DWP accounts highlight decline in outside IR35 workers in wake of department’s £87.9m tax bill

The Department for Work and Pensions (DWP) stands accused of encouraging the proliferation of zero-rights employees working in the public sector, after its latest set of accounts show a marked decline in the number of contractors it’s engaging on an outside IR35 basis since the 2020-21 financial year.

As previously uncovered by Computer Weekly in July 2021, the department’s 2020-21 accounts revealed it paid HM Revenue & Customs (HMRC) £87.9m for historic IR35 compliance errors after it incorrectly assessed the employment status of its contractors over a period of several years.

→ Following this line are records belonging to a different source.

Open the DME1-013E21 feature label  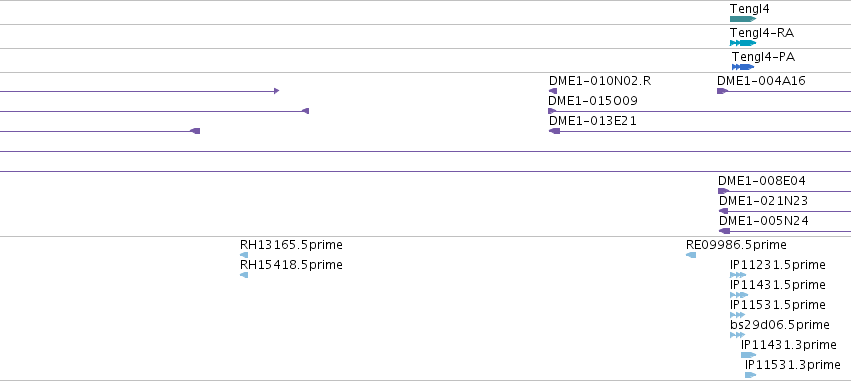593,121
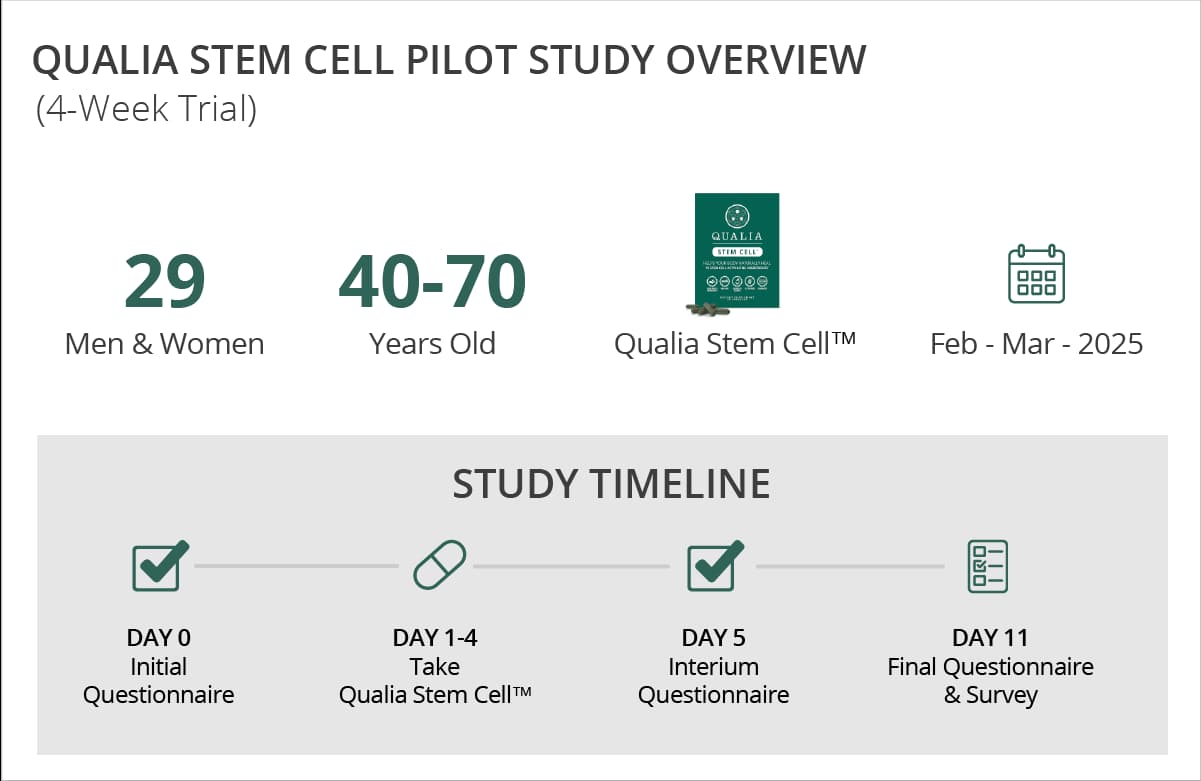Click the Qualia Stem Cell product package image

[x=737, y=250]
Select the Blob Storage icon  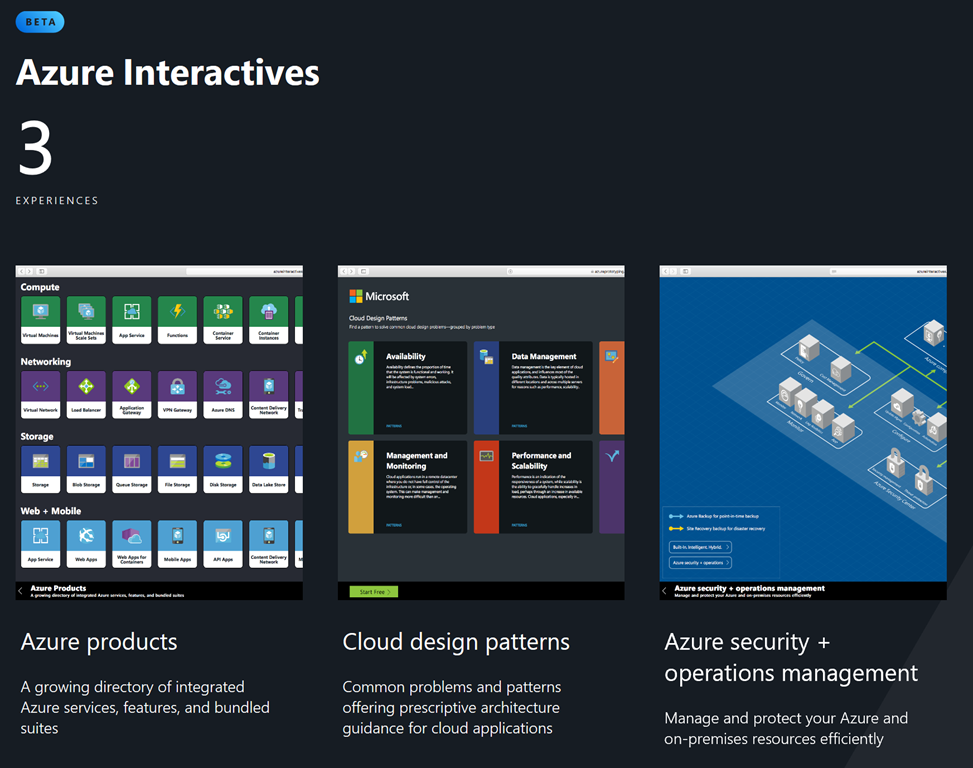coord(86,469)
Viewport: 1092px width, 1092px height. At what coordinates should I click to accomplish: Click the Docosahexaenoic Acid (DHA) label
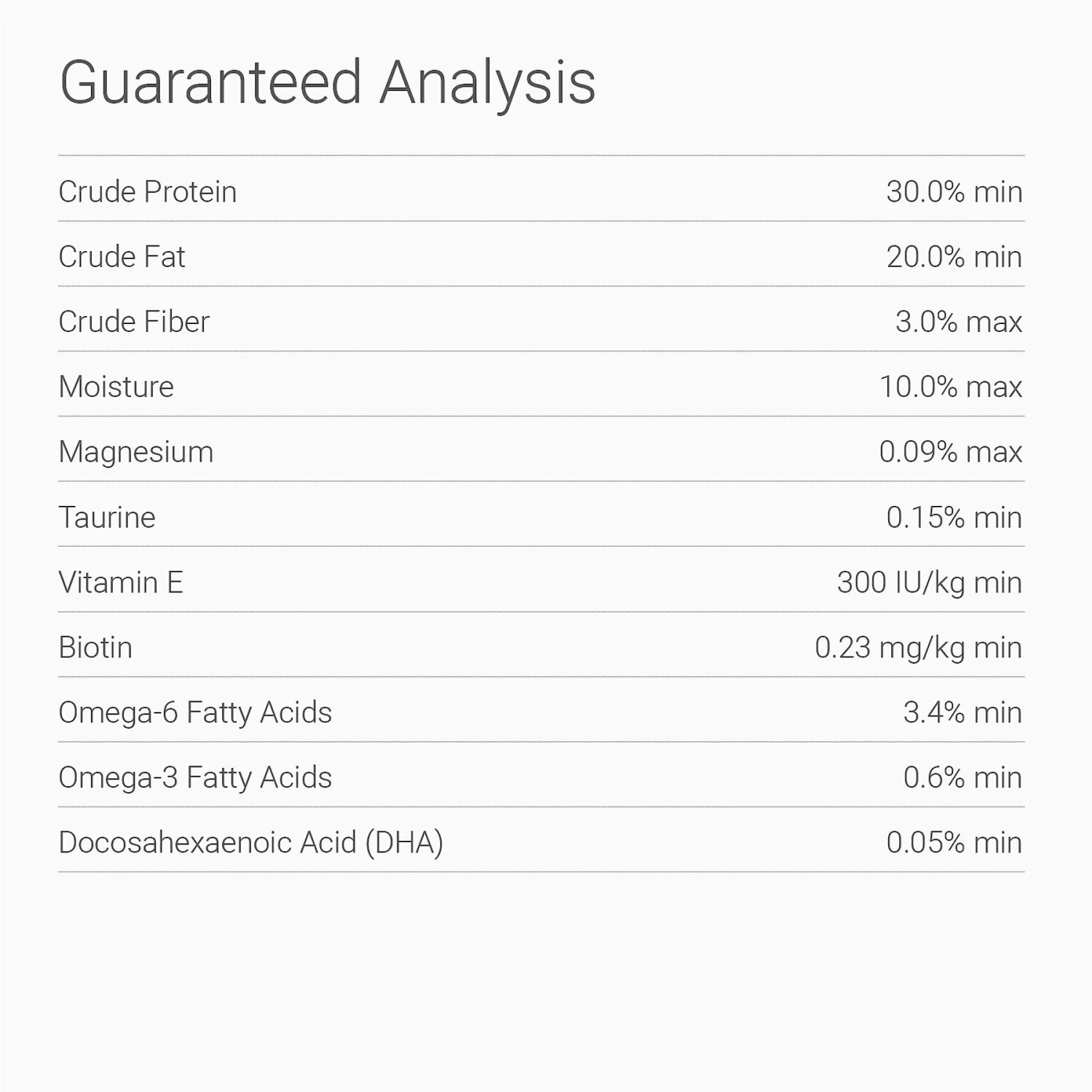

Its latest set of accounts – covering the 2022-23 financial year – show the number of contractors the department has engaged in total has increased to 3,289 from 1,352 in 2020-21, but the number working on an outside IR35 basis for the department has fallen from 82 to six during this same time period.

Meanwhile, the number of contractors engaged by DWP on an inside IR35 basis now stands at 208, down from 247, as documented in its 2020-2021 accounts.

The remaining 3,075 contractors DWP engaged during the 2022-23 financial year are listed as not needing to have the IR35 legislation applied to them, which suggests these individuals may be providing their services to DWP via a Pay-As-You-Earn (PAYE) umbrella company.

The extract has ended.